He was born in Aston, Birmingham, the son of John Whitehead (1845–1904), also a sculptor. He joined the family sculpting company, J. Whitehead and Son, which ran studios at 64 Kennington Road, 74 Rochester Row, and Vincent Square, London.

Whitehead is known, in particular, for the creation of a monument to Father Damien in Molokai, Hawaii (circa 1891); a statue of John Rae in Kirkwall Cathedral, Orkney; the Brown Dog memorial in Battersea, London (1906); a statue of Charles Kingsley in Bideford, Devon (1906); a sculpture on the Titanic Memorial in Andrews Park, Southampton (1914); and several war memorials in London and Stafford.

He exhibited in the Royal Academy of Arts 1889 to 1895.

The work on the Titanic Memorial was only partial, and under the supervision of William Hamo Thornycroft, master sculptor. The monument was unveiled in 1914. Whitehead's contribution is a figure of Charles Frederick William Hatfield (1879–1954), an engineer for the White Star Line, who, although not on the Titanic, is representative of others of that trade lost on the day.
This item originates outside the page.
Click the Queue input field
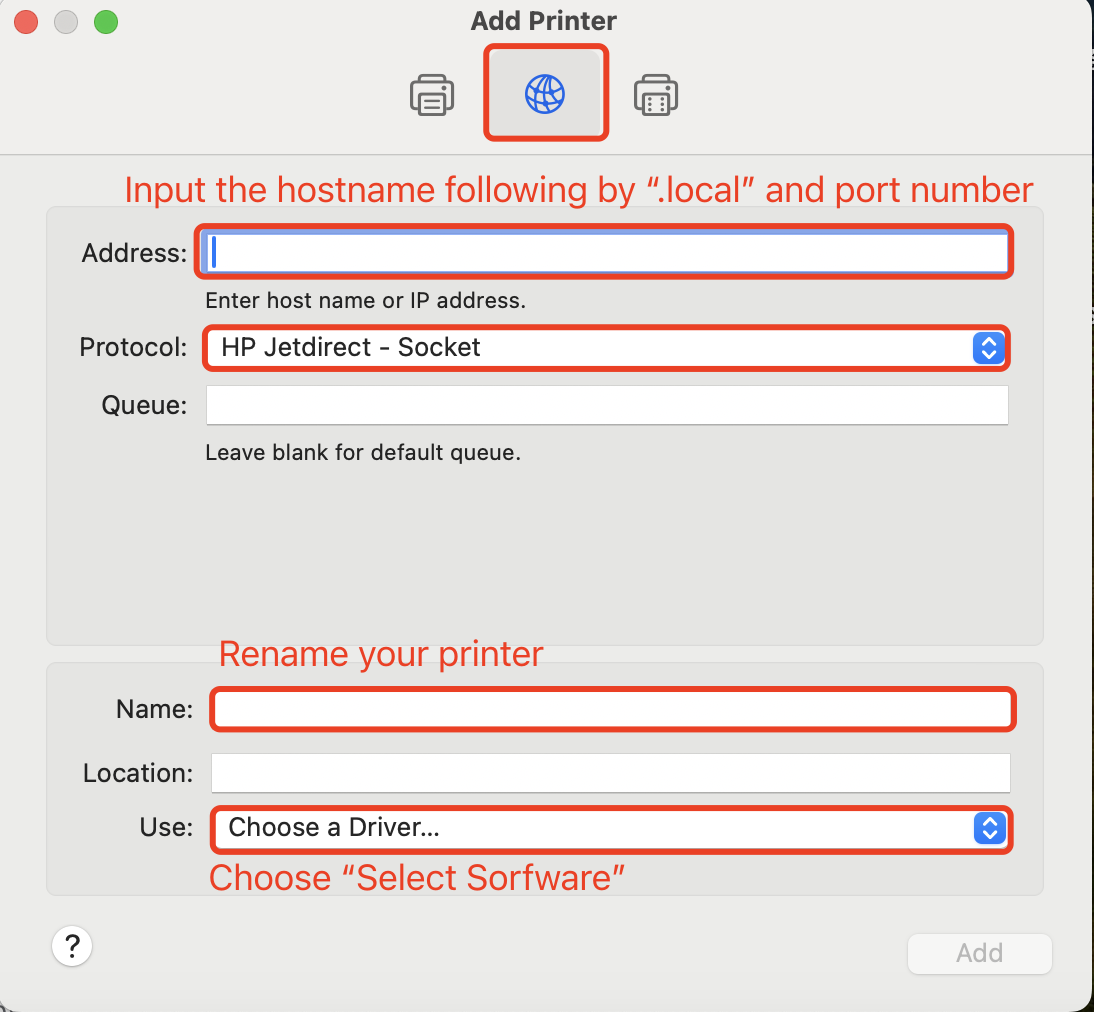Image resolution: width=1094 pixels, height=1012 pixels. (606, 404)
His monument of "Mother and Son" in Woodside Cemetery, Paisley is typical of his skills. It is a modernised version of Michelangelo's "Pieta" in St Peters in Rome, and has huge emotion. Although technically for a single soldier, Lt Daniel Duncan, and his mother who died of grief three months later it is often seen as emblematic of the futility of war in general.